Task details:
Every line containing the string "will" is to be copied from the records.

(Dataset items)
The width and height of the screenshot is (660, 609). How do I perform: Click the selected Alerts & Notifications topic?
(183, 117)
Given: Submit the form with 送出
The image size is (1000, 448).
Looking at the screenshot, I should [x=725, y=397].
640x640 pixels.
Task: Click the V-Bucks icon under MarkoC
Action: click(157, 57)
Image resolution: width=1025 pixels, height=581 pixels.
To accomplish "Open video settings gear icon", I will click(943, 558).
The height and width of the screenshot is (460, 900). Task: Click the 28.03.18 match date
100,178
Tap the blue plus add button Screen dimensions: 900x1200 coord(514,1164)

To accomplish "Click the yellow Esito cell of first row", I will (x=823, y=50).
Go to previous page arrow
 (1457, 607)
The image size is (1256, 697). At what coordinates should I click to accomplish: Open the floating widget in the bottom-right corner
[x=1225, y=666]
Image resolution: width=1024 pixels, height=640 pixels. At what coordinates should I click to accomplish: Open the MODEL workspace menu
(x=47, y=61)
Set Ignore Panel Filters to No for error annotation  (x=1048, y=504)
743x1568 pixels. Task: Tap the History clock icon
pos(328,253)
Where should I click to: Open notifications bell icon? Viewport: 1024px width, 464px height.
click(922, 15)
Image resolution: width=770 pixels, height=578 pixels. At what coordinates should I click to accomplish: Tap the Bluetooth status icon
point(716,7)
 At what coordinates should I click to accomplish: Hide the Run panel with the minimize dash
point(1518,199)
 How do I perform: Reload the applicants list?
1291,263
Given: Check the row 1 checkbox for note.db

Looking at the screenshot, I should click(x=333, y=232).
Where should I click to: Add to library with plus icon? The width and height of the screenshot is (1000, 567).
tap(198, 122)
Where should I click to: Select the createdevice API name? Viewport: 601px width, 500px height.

Solution to the problem:
To accomplish "Open video settings gear icon", I will click(943, 558).
To accomplish "Click the yellow Esito cell of first row", I will (x=823, y=50).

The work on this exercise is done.